**ABOUT THIS EXERCISE**
Please give back the listing below in full. Change nothing.

**SUPPLIED INFORMATION**
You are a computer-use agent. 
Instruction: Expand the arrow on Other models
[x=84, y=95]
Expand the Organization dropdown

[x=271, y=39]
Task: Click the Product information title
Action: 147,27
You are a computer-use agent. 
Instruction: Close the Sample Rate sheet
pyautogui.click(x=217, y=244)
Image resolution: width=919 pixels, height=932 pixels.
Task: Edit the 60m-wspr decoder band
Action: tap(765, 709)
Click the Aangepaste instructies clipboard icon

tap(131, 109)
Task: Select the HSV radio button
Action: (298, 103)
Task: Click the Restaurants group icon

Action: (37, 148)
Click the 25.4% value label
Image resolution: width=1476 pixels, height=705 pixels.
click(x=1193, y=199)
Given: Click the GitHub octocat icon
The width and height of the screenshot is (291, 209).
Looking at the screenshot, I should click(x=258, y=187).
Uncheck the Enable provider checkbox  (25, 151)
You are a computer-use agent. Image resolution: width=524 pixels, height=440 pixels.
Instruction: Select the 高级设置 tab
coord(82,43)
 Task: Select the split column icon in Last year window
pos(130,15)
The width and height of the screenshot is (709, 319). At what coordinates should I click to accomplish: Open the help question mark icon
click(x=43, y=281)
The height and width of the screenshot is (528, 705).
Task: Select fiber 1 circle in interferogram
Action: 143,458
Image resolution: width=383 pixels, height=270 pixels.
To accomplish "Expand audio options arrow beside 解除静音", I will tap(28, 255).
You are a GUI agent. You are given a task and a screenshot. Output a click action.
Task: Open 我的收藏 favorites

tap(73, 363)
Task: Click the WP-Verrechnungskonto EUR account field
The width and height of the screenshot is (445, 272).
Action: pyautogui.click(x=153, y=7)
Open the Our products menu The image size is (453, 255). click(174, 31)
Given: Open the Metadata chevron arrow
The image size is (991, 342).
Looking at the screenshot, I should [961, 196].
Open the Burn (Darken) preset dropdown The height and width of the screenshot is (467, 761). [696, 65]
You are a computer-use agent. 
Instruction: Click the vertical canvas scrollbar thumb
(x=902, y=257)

**TASK RESULT**
You are a computer-use agent. 
Instruction: Expand the arrow on Other models
[x=84, y=95]
Expand the Organization dropdown

[x=271, y=39]
Task: Click the Product information title
Action: 147,27
You are a computer-use agent. 
Instruction: Close the Sample Rate sheet
pyautogui.click(x=217, y=244)
Image resolution: width=919 pixels, height=932 pixels.
Task: Edit the 60m-wspr decoder band
Action: tap(765, 709)
Click the Aangepaste instructies clipboard icon

tap(131, 109)
Task: Select the HSV radio button
Action: (298, 103)
Task: Click the Restaurants group icon

Action: (37, 148)
Click the 25.4% value label
Image resolution: width=1476 pixels, height=705 pixels.
click(x=1193, y=199)
Given: Click the GitHub octocat icon
The width and height of the screenshot is (291, 209).
Looking at the screenshot, I should click(x=258, y=187).
Uncheck the Enable provider checkbox  (25, 151)
You are a computer-use agent. Image resolution: width=524 pixels, height=440 pixels.
Instruction: Select the 高级设置 tab
coord(82,43)
 Task: Select the split column icon in Last year window
pos(130,15)
The width and height of the screenshot is (709, 319). At what coordinates should I click to accomplish: Open the help question mark icon
click(x=43, y=281)
The height and width of the screenshot is (528, 705).
Task: Select fiber 1 circle in interferogram
Action: 143,458
Image resolution: width=383 pixels, height=270 pixels.
To accomplish "Expand audio options arrow beside 解除静音", I will tap(28, 255).
You are a GUI agent. You are given a task and a screenshot. Output a click action.
Task: Open 我的收藏 favorites

tap(73, 363)
Task: Click the WP-Verrechnungskonto EUR account field
The width and height of the screenshot is (445, 272).
Action: pyautogui.click(x=153, y=7)
Open the Our products menu The image size is (453, 255). click(174, 31)
Given: Open the Metadata chevron arrow
The image size is (991, 342).
Looking at the screenshot, I should [961, 196].
Open the Burn (Darken) preset dropdown The height and width of the screenshot is (467, 761). [696, 65]
You are a computer-use agent. 
Instruction: Click the vertical canvas scrollbar thumb
(x=902, y=257)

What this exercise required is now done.